Just as I thought in my earlier post he was referring to SDK improvements in terms of cost/ease of development.

I have no trouble believing the gap is SDK performance capability will close. PS4 SDK seems pretty solid whereas XB1 SDK sounds terrible from available info (such as in this case where he talks about double effort to achieve same thing on XB1 vs PS4) : clearing in such as case while the PS4 SDK will improve the XB1 SDK will improve more in the sense it'll catch up with where PS4 SDK is now.

The SDK isn't going to alter actual physical hardware and I'm glad he clarifies that - the power gap will always be the power gap.

From his statements though it sounds it sounds like developing for XB1 can't have been easy for launch games and the SDK must have been pretty ropy. This alone convinces me MS must have ended up rushed with XB1 because I struggle to believe they'd willing launch with a ropy SDK given this has historically been an area of strength for them. Sony really did catch them out timing wise I guess. Having to split effort between polishing SDK and reversing certain launch policies probably didn't help either.

I think this is what most sane people thought, hence why I didn't use the click bait title for this thread title. You summed it up very well, I feel.
 
Real talk,

With what little we have seen, I am actually very pleased with what we are getting visually from the Xbox One, specifically with something like Quantum Break.
ibjSbBqpe09SEW.gif


I don't want to downplay a difference nor do I want to up-play one either. I think we can all agree that when it comes to really showing what these consoles can do visually, we haven't seen the strongest player's enter the arena yet.
 
In terms of perceivable, look at MGS:GZ looks similar, but one is 720 and the other is 1080...

Ok, so perceivable differences is referring to graphical output. So Lorne does think that will narrow between the two, but PS4 will always have the advantage due to the obvious difference in hardware. So although he wasn't trying to say performance will be equal, he was referring to performance, and not just the XB1 easing in development.
 
Real talk,

With what little we have seen, I am actually very pleased with what we are getting visually from the Xbox One, specifically with something like Quantum Break.
http://i.minus.com/ibjSbBqpe09SEW.gif

I don't want to downplay a difference nor do I want to up-play one either. I think we can all agree that when it comes to really showing what these consoles can do visually, we haven't seen the strongest player's enter the arena yet.
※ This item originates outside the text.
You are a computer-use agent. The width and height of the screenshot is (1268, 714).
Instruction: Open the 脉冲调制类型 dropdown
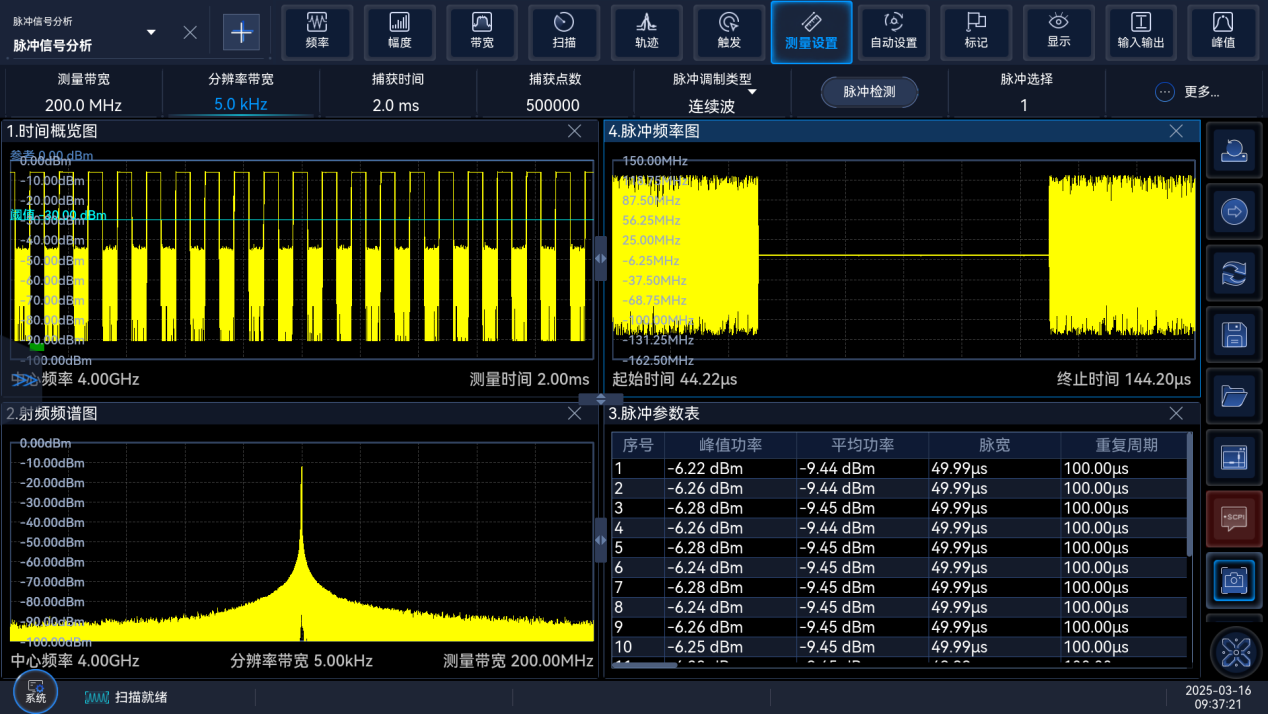[x=712, y=92]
If you expect the final product of QB to look like that, you might be sorely disappointed. The game was way before its release and it's likely to get a downgrade (as do most AAA titles from first showing to release). I mean, it'll sure look nice, but those gifs are most definitely not actual gameplay and I would not judge the game before any actual footage comes up.

The Xbox One is capable of pretty good visuals, especially if developers compromise image quality (resolution/fps/AA), Ryse has shown that. Yes, the PS4 is more powerful, and no amount of secret sauce can close the hardware distance, but the distance isn't massive.

That being said, the typical "Xbox API is getting better so the gap will close" statements keep ignoring the fact that the PS4 API will get better as well. In the end, this is all talk, and the games will show who's right. Right now, the PS4 has performed measurably better in (almost?) every multiplatform title, and Ryse is the only technical showcase the Xbox One has (and it can be argued that Infamous and Killzone trump that because of image quality and being more open). But I'm sure we'll get more good looking Xbox One (and PS4) games as well.

Don't try to derail this with "who cares the games are fun" arguments because they have nothing to do with the topic at hand.
 
Real talk,

With what little we have seen, I am actually very pleased with what we are getting visually from the Xbox One, specifically with something like Quantum Break.

Let us wait until the actual game releases. Don't forget Forza had a huge downgrade compared to what was shown off. And the gif doesn't directly show gameplay, it looks heavily scripted.

That being said, the typical "Xbox API is getting better so the gap will close" statements keep ignoring the fact that the PS4 API will get better as well. In the end, this is all talk, and the games will show who's right.

I don't think that's what Lorne was getting at. It's possible that the Xbox One API is so far behind that when it eventually gets better it will close the gap despite the fact that PS4 API matures too.
 
If you expect the final product of QB to look like that, you might be sorely disappointed. The game was way before its release and it's likely to get a downgrade (as do most AAA titles from first showing to release). I mean, it'll sure look nice, but those gifs are most definitely not actual gameplay and I would not judge the game before any actual footage comes up.

The Xbox One is capable of pretty good visuals, especially if developers compromise image quality (resolution/fps/AA), Ryse has shown that. Yes, the PS4 is more powerful, and no amount of secret sauce can close the hardware distance, but the distance isn't massive.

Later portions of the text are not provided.